RSA 2015: Panellists debate a way forward for matters of cyber-conflict
Segal was one of three panelists at an RSA Conference session on policy issues and conflict in cyber-space. The session, called “Cyber Battlefield: The Future of Conflict,” convened Wednesday morning at the Moscone Cent in San Francisco.
“The Chinese passed a huge of amount of IP laws, but just don't implement them all the time,” Segal said. “We haven't made a huge amount of progress on that front, and we're never going to make progress until US companies say, ‘We've had enough.'”
He added later that, while the US Chamber of Commerce surveys present IP theft by China as an “annoyance” to businesses, companies have also shown they are “going to continue to do business in China.”
Panelists Jason Healey, director of the cyber statecraft initiative for the Atlantic Council, and Martin Libicki, senior scientist at RAND, also shared their opinions on addressing cyber-espionage and hacking threats from abroad, when taking action can have a rippling impact on international affairs.
Dmitri Alperovitch, co-founder and chief technical officer at CrowdStrike, served as the moderator for the panel.
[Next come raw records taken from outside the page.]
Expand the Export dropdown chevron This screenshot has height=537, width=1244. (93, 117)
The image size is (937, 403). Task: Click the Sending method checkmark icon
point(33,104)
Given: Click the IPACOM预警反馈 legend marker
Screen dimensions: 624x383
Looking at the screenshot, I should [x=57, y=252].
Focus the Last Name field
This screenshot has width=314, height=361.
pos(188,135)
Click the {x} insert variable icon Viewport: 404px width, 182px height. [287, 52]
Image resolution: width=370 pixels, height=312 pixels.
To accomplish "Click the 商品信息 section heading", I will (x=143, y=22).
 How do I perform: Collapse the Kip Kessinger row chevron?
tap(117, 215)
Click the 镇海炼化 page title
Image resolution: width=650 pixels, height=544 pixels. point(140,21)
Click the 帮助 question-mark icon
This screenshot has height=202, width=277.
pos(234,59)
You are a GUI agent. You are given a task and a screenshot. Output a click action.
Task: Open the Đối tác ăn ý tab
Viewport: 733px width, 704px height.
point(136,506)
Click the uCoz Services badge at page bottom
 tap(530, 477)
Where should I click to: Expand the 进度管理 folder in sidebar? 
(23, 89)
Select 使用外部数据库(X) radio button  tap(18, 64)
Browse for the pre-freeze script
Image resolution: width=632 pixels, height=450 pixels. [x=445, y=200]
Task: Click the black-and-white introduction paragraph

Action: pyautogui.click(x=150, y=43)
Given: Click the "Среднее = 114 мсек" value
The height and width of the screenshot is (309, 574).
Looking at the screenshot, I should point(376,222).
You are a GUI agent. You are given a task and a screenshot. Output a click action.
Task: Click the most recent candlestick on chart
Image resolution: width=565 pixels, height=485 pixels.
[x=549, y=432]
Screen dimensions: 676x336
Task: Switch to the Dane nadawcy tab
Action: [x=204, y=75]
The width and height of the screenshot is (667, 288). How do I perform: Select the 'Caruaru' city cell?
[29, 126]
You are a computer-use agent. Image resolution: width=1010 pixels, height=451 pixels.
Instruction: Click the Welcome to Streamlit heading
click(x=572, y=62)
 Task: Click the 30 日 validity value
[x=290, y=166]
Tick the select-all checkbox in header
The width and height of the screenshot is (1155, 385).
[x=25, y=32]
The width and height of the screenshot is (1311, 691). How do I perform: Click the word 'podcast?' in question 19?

During the discussion, Alperovitch shared that an inhibiting factor for companies wanting to thwart attacks overseas is that the intelligence community can be hesitant to disclose indicators of compromise (IOCs) to the private sector during ongoing investigations if it has yet to analyse malware used in sophisticated or destructive attacks, for instance.
“The government believes that any time they share this [threat] information they'll lose visibility, and they'd rather keep watching than actually help the private sector,” he said.
Jason Healey told the crowd of attendees, however, to take note of recent policy decisions, where the White House has taken significant action that might help businesses.
In April 2014, for instance, The New York Times reported on President Obama's decision that the NSA must disclose “major” security flaws, including zero-day vulnerabilities, to vendors, unless doing so would inhibit “a clear national security or law enforcement need,” senior administration officials told the Times.
Moving forward, Healey also advised security practitioners not to get caught up in the back and forth of the attack game, so to speak.
“We think the game is about the hacking, [when] the game is actually about prosperity and innovation, and making sure our grandkids are going to have an internet that drives innovation – and jobs 50 years from now, or 100 years from now,” Healey said.